1
votes

If I have a set of objects each with the same description, but with different amounts.

{

    {
    "_id": "101",
    "description": "DD from my employer1",
    "amount": 1000.33
    },
    {
    "_id": "102",
    "description": "DD from my employer1",
    "amount": 1000.34
    },
    {
    "_id": "103",
    "description": "DD from my employer1",
    "amount": 1000.35
    },
    {
    "_id": "104",
    "description": "DD from employer1",
    "amount": 5000.00
    },
    {
    "_id": "105",
    "description": "DD from my employer2",
    "amount": 2000.33
    },
    {
    "_id": "106",
    "description": "DD from my employer2",
    "amount": 2000.33
    },
    {
    "_id": "107",
    "description": "DD from my employer2",
    "amount": 2000.33
    }

}

Below, I am able to group them using the description:

{

    {
        "$group": {
            "_id": {
                "description": "$description"
            },
            "count": {
                "$sum": 1
            },
            "_id": {
                "$addToSet": "$_id"
            }
        }
    },
    {
        "$match": {
            "count": {
                "$gte": 3
            }
        }
    }

}

Is there a way to include all the amounts in the group (_ids: 101, 102, and 103 plus 105,106,107) even if they have a small difference, but exclude the bonus amount, which in the sample above is _id 104?
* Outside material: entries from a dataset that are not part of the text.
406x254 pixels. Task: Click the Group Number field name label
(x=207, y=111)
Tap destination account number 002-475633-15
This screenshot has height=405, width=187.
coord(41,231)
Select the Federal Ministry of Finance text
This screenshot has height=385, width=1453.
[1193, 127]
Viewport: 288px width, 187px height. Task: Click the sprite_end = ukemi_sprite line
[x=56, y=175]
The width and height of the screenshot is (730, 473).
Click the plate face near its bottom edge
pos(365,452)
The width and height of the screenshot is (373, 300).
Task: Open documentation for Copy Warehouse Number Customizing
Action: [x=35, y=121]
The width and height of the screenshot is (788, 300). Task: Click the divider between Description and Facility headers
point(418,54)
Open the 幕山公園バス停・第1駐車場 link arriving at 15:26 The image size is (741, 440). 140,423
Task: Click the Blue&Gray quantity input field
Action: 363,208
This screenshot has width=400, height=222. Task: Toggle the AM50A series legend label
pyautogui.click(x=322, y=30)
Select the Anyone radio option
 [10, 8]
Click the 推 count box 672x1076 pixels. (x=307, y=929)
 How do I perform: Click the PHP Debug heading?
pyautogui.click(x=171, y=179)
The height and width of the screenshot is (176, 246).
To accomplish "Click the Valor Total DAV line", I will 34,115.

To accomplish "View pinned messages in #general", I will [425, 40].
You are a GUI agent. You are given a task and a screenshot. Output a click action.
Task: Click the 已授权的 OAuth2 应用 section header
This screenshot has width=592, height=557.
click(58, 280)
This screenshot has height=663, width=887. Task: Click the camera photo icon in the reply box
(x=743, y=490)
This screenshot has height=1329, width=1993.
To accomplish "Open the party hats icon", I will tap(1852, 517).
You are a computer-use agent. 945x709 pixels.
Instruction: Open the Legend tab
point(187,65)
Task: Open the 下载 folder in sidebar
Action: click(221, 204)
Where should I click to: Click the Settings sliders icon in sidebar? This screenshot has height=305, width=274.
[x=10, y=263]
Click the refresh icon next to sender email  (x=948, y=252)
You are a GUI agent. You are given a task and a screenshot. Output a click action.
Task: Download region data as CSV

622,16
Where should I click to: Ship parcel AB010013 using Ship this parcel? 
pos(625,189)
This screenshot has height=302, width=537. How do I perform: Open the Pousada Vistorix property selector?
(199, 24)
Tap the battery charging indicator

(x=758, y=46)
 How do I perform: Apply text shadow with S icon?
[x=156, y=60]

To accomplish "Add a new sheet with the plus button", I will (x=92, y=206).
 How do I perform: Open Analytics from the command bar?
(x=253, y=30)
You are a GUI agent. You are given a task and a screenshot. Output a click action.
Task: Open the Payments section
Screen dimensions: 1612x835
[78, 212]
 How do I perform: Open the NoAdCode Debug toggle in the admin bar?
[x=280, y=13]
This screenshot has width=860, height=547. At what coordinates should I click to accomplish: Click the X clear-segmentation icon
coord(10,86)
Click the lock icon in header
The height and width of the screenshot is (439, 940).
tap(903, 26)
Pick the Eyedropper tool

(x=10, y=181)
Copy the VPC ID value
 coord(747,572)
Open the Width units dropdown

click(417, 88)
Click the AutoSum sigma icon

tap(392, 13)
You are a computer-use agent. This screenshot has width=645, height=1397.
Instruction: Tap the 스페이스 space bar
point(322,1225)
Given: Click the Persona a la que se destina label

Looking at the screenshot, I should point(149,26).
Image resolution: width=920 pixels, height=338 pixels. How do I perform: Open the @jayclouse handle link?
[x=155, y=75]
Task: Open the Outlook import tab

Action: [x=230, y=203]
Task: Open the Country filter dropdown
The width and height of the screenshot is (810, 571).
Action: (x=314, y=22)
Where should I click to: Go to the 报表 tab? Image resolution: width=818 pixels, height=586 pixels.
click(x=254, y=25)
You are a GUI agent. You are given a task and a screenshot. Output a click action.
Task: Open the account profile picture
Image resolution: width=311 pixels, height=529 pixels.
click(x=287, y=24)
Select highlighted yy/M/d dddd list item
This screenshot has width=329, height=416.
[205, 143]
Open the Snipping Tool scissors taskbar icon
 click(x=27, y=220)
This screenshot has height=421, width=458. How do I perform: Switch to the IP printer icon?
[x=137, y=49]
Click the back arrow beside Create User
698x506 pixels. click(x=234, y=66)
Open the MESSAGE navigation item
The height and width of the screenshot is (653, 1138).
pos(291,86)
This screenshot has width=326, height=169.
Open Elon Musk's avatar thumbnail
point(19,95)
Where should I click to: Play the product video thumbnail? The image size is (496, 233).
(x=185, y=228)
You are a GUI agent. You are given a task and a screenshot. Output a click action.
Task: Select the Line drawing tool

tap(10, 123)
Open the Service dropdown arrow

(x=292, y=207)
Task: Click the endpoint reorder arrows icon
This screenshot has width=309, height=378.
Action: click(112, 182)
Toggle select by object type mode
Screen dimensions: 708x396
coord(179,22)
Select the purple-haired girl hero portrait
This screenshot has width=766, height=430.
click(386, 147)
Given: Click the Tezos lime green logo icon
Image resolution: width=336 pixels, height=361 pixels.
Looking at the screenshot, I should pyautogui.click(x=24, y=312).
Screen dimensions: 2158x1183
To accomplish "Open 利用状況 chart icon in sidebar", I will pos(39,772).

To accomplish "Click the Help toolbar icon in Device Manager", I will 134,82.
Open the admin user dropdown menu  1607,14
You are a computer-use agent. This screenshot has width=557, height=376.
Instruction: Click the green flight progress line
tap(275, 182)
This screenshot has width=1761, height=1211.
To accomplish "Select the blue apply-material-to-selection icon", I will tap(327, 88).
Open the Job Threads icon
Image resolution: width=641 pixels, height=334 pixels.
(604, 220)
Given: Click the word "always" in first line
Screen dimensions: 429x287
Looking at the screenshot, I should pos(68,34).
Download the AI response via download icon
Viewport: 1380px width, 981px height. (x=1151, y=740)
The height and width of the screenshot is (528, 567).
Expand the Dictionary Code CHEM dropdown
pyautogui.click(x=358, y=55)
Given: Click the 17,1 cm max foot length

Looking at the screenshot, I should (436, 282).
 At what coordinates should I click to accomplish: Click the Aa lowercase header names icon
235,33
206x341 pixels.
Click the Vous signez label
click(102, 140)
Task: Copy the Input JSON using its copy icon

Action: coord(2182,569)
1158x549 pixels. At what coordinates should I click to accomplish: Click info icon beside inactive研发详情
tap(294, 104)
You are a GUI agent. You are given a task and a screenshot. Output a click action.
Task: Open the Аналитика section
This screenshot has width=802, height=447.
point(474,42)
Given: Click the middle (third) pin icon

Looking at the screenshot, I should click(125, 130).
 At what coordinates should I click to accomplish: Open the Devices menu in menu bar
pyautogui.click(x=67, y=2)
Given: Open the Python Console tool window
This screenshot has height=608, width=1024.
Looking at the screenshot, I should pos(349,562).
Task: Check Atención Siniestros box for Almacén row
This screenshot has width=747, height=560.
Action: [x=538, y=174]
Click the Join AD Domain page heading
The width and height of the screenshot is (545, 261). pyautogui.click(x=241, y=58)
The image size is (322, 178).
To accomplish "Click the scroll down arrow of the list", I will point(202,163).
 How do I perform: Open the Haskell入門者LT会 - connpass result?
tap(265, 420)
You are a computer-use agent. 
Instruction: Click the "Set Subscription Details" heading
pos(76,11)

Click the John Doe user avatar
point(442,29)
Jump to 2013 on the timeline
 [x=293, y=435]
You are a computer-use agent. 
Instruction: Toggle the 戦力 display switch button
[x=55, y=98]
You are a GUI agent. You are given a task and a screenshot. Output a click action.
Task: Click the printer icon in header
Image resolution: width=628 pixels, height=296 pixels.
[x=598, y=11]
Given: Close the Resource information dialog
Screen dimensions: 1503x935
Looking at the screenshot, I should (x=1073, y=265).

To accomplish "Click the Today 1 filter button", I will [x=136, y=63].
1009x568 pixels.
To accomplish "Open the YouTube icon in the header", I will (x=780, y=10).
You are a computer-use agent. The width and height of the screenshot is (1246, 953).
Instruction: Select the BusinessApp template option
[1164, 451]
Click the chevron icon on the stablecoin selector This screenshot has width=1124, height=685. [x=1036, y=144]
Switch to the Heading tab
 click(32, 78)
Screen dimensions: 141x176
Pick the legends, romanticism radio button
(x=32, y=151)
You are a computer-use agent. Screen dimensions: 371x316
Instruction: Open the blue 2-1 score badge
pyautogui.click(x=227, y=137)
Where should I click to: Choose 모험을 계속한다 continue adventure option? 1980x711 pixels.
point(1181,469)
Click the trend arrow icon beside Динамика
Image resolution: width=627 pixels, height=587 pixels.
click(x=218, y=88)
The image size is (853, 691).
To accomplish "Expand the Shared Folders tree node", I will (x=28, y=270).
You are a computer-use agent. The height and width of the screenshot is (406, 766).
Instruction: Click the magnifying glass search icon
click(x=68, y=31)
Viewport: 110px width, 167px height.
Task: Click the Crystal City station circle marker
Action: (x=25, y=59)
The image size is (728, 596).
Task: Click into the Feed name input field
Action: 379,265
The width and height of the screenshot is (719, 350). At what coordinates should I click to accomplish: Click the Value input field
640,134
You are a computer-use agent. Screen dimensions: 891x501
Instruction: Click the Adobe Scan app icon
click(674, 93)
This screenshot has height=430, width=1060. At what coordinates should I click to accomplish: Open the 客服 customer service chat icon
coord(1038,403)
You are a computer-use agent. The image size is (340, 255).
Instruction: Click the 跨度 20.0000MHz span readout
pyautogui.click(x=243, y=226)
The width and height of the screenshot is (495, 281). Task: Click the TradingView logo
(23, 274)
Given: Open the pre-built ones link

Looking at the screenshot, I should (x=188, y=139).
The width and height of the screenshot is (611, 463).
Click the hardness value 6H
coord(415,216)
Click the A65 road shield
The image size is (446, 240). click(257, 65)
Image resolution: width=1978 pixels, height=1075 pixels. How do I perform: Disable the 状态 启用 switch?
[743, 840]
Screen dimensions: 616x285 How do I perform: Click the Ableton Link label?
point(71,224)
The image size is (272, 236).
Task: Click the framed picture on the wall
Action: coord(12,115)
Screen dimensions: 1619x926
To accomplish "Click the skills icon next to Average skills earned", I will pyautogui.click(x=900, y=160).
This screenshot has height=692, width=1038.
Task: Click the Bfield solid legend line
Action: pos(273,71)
I don't believe it could be done in a group stage, but is there something that could be done at a later stage that could group _ids 101, 102 and 103 together and exclude _id 104. Basically, I want MongoDB to ignore the small differences in 101, 102, 103 and group them together since the are paychecks coming from the same employer.

I have been working with $stdDevPop, but can't get a solid formula down.

I am looking for a simple array output of just the _ids.

{ "result": [ "101", "102", "103", "105", "106", "107" ] }

2
You can group by doing some math on the "amount", i.e round out to 1000's and $push the matching _id values to an array. However, presently your "amount" values are "strings". So you either fix that data by converting to a numeric value or live with the JavaScript evaluation of mapReduce. The aggregation framework operators cannot cast a string to numeric. But JavaScript can. Still, you "should" really fix your data. - Neil Lunn
Values are numeric. Mistakenly shown as strings. - Pablo.K
@NeilLunn Thanks. I used the $trunc and then grouped by description and that truncated value and it is doing what I want it to do. - Pablo.K
Actually was just finishing writing up an answer as you typed that. - Neil Lunn

2 Answers

0
votes
db.yourDBNameHere.aggregate( [
  { $match: { "amount" : { $lt : 5000 } } },
  { $project: { _id: 1 } },
])

that will grab the ID only of every transaction less than 5000$.

0
votes

You can do this by doing some math on the "amount" to round it down to the nearest 1000 and use that as the grouping _id:

db.collection.aggregate([
  { "$group": {
      "_id": {
        "$subtract": [
           { "$trunc": "$amount" },
           { "$mod": [
             { "$trunc": "$amount" }, 
             1000
           ]}
         ]
      },
      "results": { "$push": "$_id" }
  }},
  { "$redact": {
    "$cond": {
      "if": { "$gt": [ { "$size": "$results" }, 1 ] },
      "then": "$$KEEP",
      "else": "$$PRUNE"
    }
  }},
  { "$unwind": "$results" },
  { "$group": {
    "_id": null,
    "results": { "$push": "$results" }
  }}
])

If your MongoDB is older than 3.2 then you would just need to use a long form with $mod of what $trunc is doing. And if your MongoDB is older than 2.6 then rather than $redact you would $match. So in the longer form this is:

db.collection.aggregate([
  { "$group": {
      "_id": {
        "$subtract": [
           { "$subtract": [
             "$amount",
             { "$mod": [ "$amount", 1 ] }
           ]},
           { "$mod": [
             { "$subtract": [
               "$amount",
               { "$mod": [ "$amount", 1 ] }
             ]},
             1000
           ]}
         ]
      },
      "results": { "$push": "$_id" },
      "count": { "$sum": 1 }
  }},
  { "$match": { "count": { "$gt": 1 } } },
  { "$unwind": "$results" },
  { "$group": {
    "_id": null,
    "results": { "$push": "$results" }
  }}
])

Either way the output is just the _id values whose amounts grouped to the boundaries with a count more than once.

{ "_id" : null, "results" : [ "105", "106", "107", "101", "102", "103" ] }

You could either add a $sort in there or live with sorting the result array in client code.